» TASK GOAL
Look through the records below for the line with "Open the statistics chart icon in sidebar". Return that line and each one after it up to and including the line with "The height and width of the screenshot is (572, 1024).", exactly.

» SUPPLIED INFORMATION
══════
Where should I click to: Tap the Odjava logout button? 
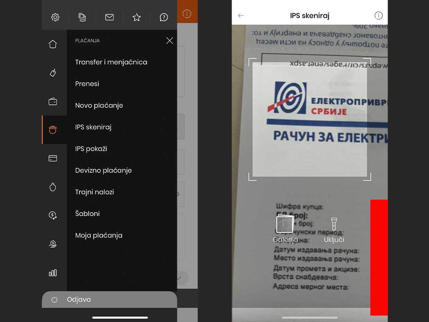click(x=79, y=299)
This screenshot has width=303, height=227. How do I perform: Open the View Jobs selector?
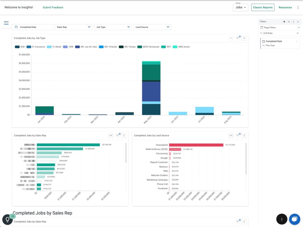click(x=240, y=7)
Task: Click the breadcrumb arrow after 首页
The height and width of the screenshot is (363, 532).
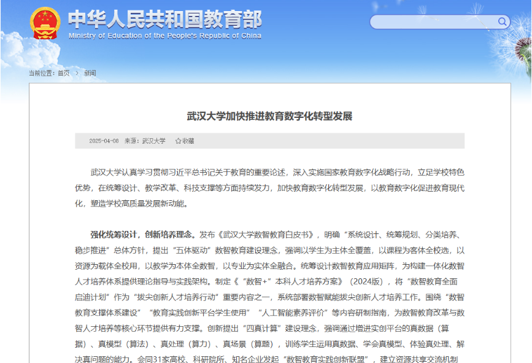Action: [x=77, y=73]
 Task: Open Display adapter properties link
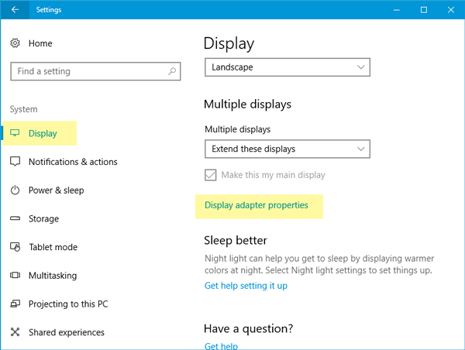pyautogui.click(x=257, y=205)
══════
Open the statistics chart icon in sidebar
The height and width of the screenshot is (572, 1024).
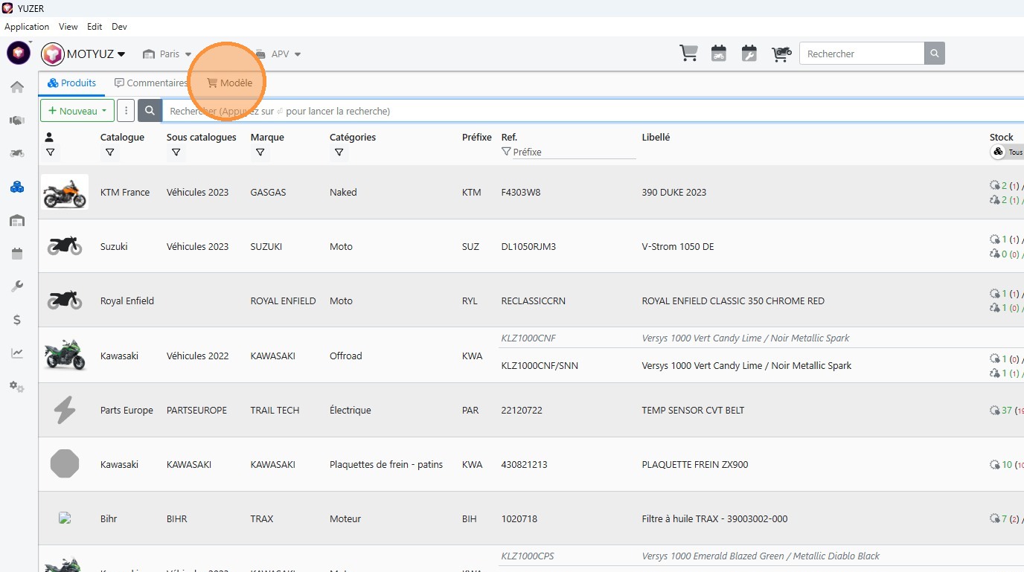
══════
» EXPECTED ANSWER
Open the statistics chart icon in sidebar
The height and width of the screenshot is (572, 1024).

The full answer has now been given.